In what amounts to a fight for its very existence in one of its most crucial markets, TikTok is gearing up for a high-stakes showdown in the courts.

The alarm bells were sounded within TikTok’s ranks as Michael Beckerman, the company’s head of public policy for the Americas, issued a rallying cry to its US staff.

In a memo obtained by Bloomberg News, Beckerman characterized the proposed legislation as an “unprecedented deal” brokered between Republican Speaker and President Biden, signaling TikTok’s readiness to challenge it legally once signed into law.

“This is an unprecedented deal worked out between the Republican Speaker and President Biden,” Beckerman stated in the memo. “At the stage that the bill is signed, we will move to the courts for a legal challenge.”

The urgency of TikTok’s response stems from recent developments in the US Congress, where lawmakers have fast-tracked legislation mandating ByteDance’s divestment from TikTok.

The bill, intricately linked to a vital aid package for Ukraine and Israel, has garnered significant bipartisan support and is expected to swiftly pass through the Senate before landing on President Biden’s desk.

Beckerman minced no words in his critique of the proposed legislation, labeling it a “clear violation” of TikTok users’ First Amendment rights and warning of “devastating consequences” for the millions of small businesses that rely on the platform for their livelihoods.

TikTok’s defiant stance reflects the gravity of the situation facing the tech giant, which has spent years grappling with concerns from US officials regarding potential national security risks associated with its Chinese ownership.
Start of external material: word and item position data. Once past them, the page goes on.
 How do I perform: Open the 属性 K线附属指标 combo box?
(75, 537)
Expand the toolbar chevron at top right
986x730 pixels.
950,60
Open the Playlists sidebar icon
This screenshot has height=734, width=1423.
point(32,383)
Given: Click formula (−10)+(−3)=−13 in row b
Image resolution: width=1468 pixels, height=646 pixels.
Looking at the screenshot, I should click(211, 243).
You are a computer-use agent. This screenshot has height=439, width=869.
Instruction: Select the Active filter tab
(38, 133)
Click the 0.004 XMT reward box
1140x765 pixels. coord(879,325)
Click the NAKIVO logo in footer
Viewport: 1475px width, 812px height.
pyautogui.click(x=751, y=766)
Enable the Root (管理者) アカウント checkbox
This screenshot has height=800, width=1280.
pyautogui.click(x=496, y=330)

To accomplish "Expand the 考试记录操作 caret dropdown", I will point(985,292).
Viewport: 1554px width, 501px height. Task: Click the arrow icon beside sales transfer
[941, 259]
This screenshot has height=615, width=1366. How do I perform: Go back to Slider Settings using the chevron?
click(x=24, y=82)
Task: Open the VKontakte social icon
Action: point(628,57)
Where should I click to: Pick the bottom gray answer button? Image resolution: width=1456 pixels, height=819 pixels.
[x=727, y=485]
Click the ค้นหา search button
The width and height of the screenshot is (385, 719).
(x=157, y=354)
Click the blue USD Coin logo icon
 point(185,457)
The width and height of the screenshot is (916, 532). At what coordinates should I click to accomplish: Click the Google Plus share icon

Despite extensive lobbying efforts led by TikTok CEO Shou Chew to allay these fears, the company now finds itself at a critical juncture, where legal action appears to be its last line of defense.

ByteDance, TikTok’s Beijing-based parent company, has also signaled its intent to challenge any US ban in court, signaling a united front in the face of mounting pressure.

However, navigating the legal landscape will not be without its challenges, as ByteDance must contend with both US legislative measures and potential obstacles posed by the Chinese government, which has reiterated its opposition to a forced sale of TikTok.

As TikTok prepares to embark on what promises to be a protracted legal battle, the outcome remains uncertain.

For the millions of users and businesses that call TikTok home, the stakes have never been higher, as the platform fights to preserve its presence in the fiercely competitive landscape of social media.